Cycle Race: Road Man (サイクルレース ロードマン 激走！！日本一周4000km, Cycle Race Roadman Gekisou!! Nihon Isshu 4000km) is a Family Computer video game based on the sport of road bicycle racing.

==Gameplay==

===General gameplay===
It is the player's ultimate objective to make it all the way around Japan. Players who end up completely damaging the bicycle, running out of energy, or falling behind a certain ranking, will automatically lose the race. Players can choose a representative from either Team USA, Team Japan, Team France, or Team Italy. As long as the player has at least one spare bicycle in the inventory, games will never end on a completely damaged bicycle.

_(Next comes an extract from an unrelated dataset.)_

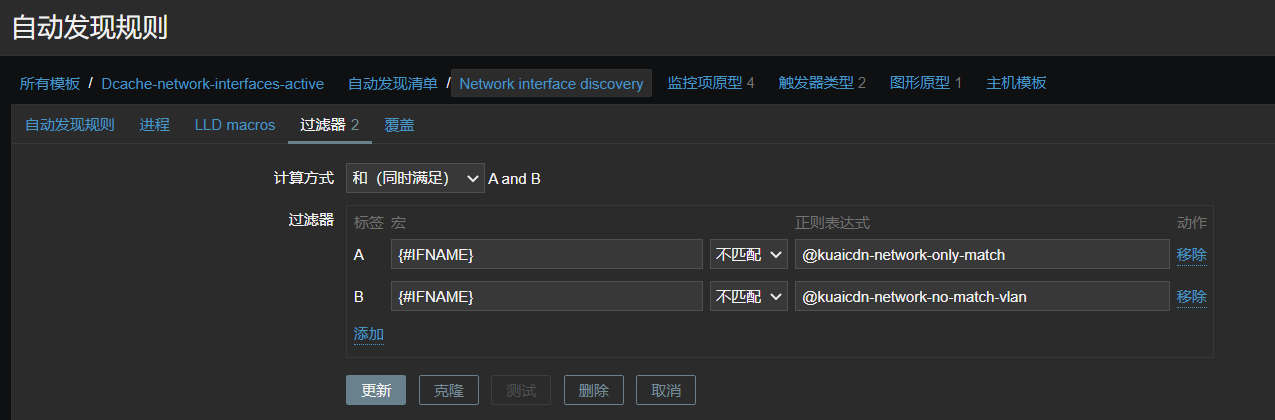Open 触发器类型 2 page
Image resolution: width=1275 pixels, height=420 pixels.
pyautogui.click(x=822, y=83)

Passwords are used to save the game.

The race is 4,000 kilometers long (2485.5 miles). Players must traverse the countryside that separates major Japanese cities along the coastline during the course of these 4,000 kilometres. Interesting scenery includes forests and cattle farms.

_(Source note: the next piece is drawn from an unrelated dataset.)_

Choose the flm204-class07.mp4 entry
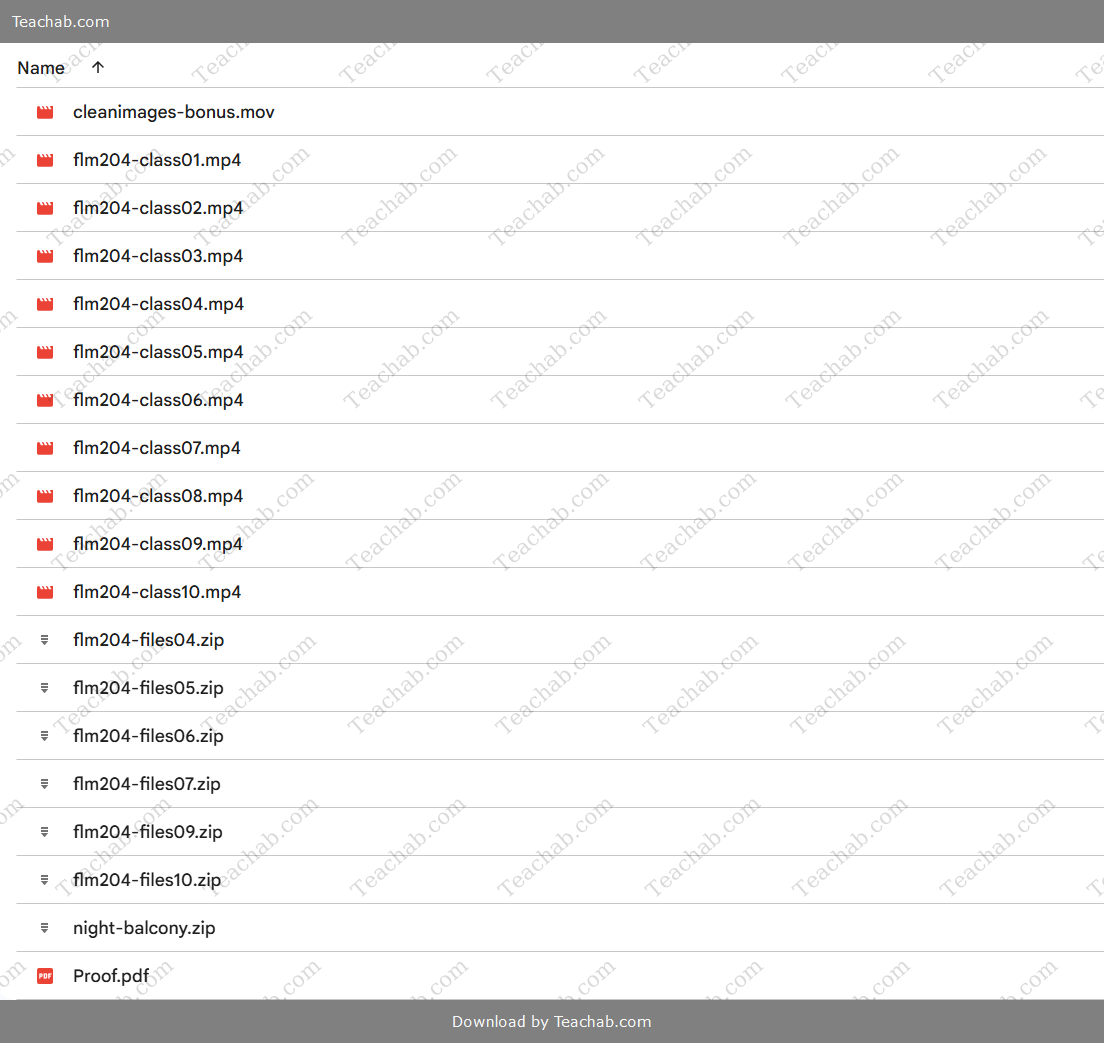The width and height of the screenshot is (1104, 1043). pyautogui.click(x=157, y=448)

Players are always given the exact altitude of each section; they are also shown how far in a stage the player has to advance in order to reach the finish line.

===Strategy elements===

The rider is going 66 kilometres per hour (41 miles per hour) and has reached the top ten ranking for that section.

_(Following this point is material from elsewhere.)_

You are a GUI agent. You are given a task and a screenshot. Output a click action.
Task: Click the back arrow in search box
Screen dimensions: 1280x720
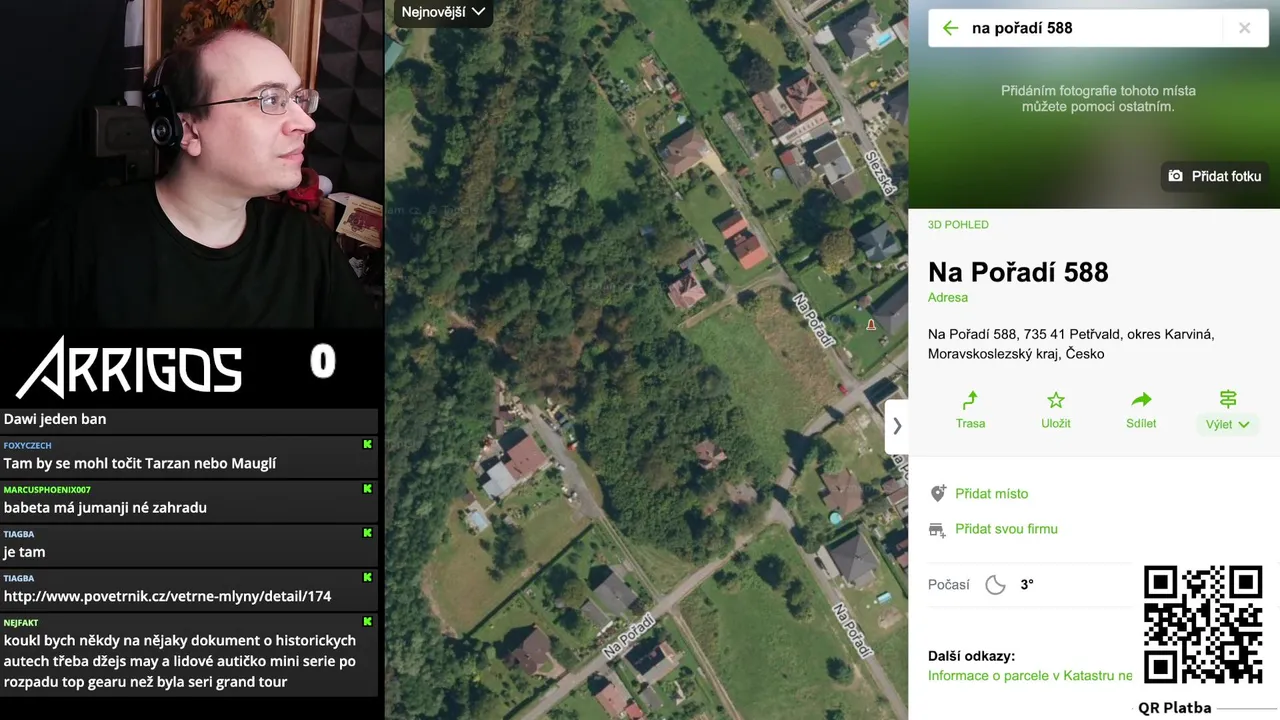pos(950,28)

Teammates give out useful power-ups that increase the speed of the bicycle. The power-ups can also give the player the opportunity to make on the spot repairs, and extra energy (i.e., water or energy drink) for those longer courses. Each team has five members to choose from; each with their own strengths and weaknesses and a name that is typical of his nationality. Points (which are used as currency) are earned by finishing as close to first place as possible. Once acquired, points can be used to buy bicycles that are faster and longer lasting. Bicycle sales cannot be cancelled or revoked; discarding a bike is only possible by intentionally destroying them in a race. Bicycles come in different colors including green, red and blue.

There are also technical differences with the different bicycles. Some are better in higher altitude places like mountains while others function better in lower altitude places like valleys and flat land. However, there are also bicycles that can endure both high altitude and low altitude places. Endurance is linked directly to the weight and speed of the bicycle. Longer races require bicycles with a larger endurance rating.